7 Relationship Games You Need to Know About | Psychologia
Before we proceed, let’s define what we mean by “games” first. In the context of this article, a game is a series of communicative transactions (or social interactions) that follow a well-defined path and lead to a predictable outcome. In other words, these are manipulation games and mind control techniques. By definition, these games are malicious in nature; the two qualities that set the games apart from all other forms of communication are:
- the ulterior motive,
- and the payoff.
The Blame Game
“The blame game” was described as “If it weren’t for you” by Eric Berne, a psychiatrist and the author of the book “Games People Play: The Psychology of Human Relationships”. Examples of the blame game may include:
- A wife that says to her husband, “If it weren’t for you, I would be an actress”;
- A father that says to his daughter, “If it weren’t for you, I would have my university degree”;
- A man that says to his wife, “If it weren’t for you, my life would be so much more exciting”.
The objective of this game is usually vindication; by blaming somebody else we get an illusion that our own underperformance is justified. The game is malicious because it instills the feeling of guilt to the other person while helping us escape responsibility.
Another common scenario is where a passive and fearful person chooses an authoritative partner who, as expected, will restrict their activities.
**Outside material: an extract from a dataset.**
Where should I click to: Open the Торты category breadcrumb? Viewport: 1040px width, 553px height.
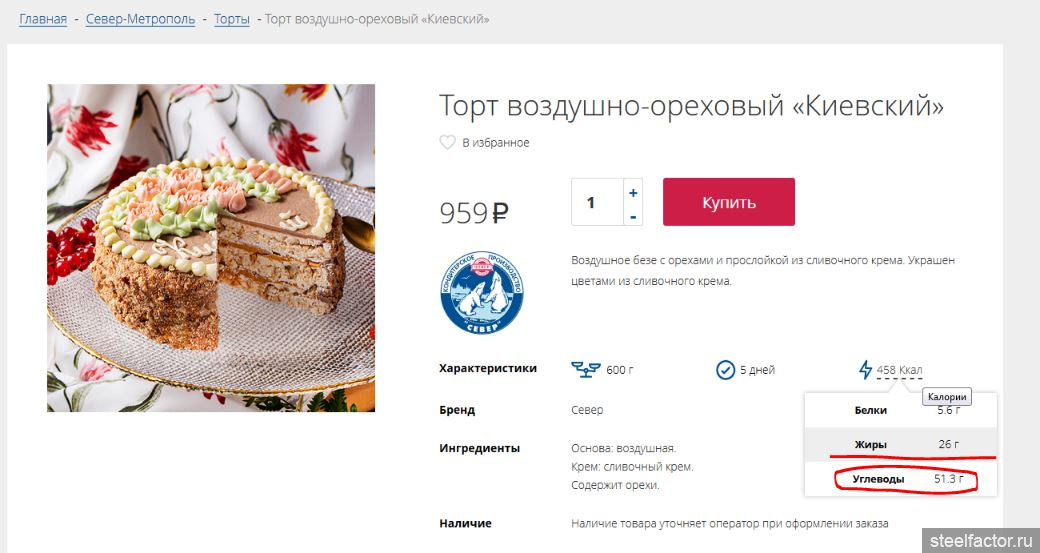point(231,19)

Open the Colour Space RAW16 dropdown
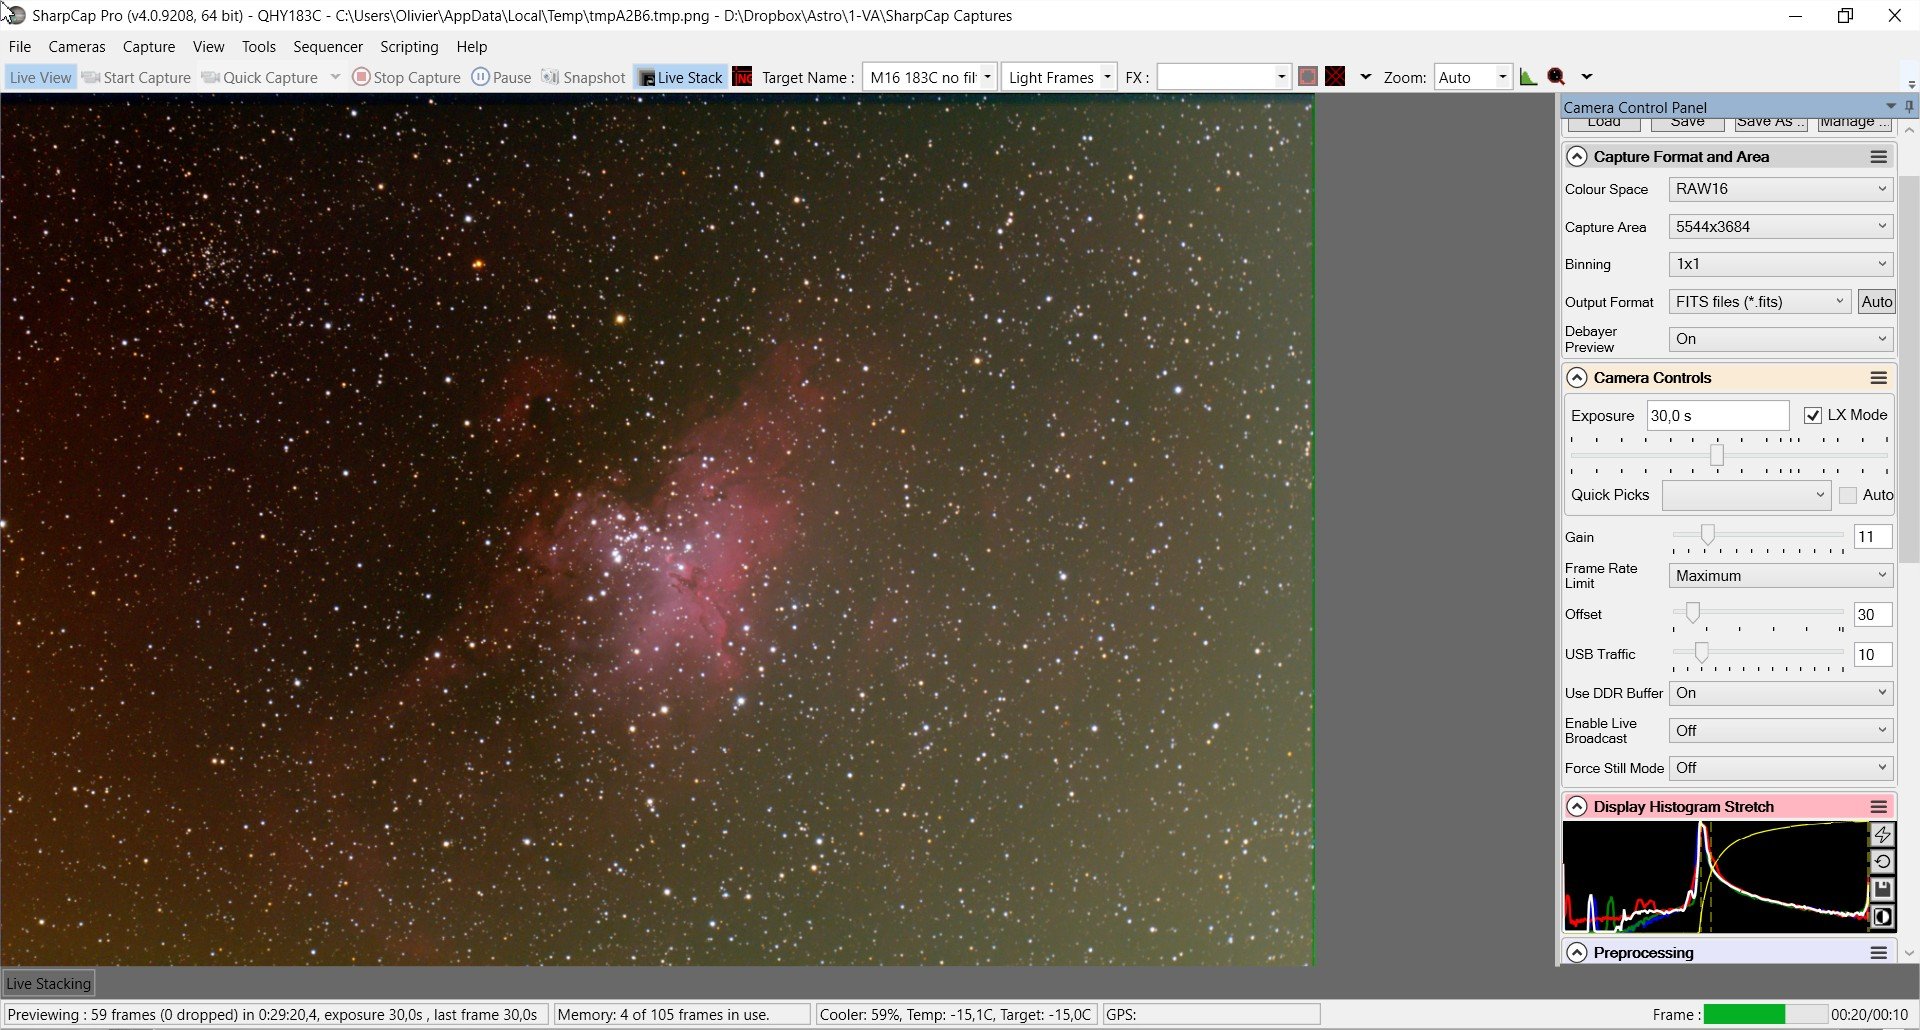1780,189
Not only does it allow the passive partner to avoid their fears, but they also get to play “If it weren’t for you” game: It’s not that I am incapable, it’s that he (or she) won’t let me.
One important thing to mention is that not every “If it weren’t for you” statement is necessarily malicious. As much as we like to believe in self-empowerment and control over our lives, it’s ridiculous to deny that there could be genuine victims.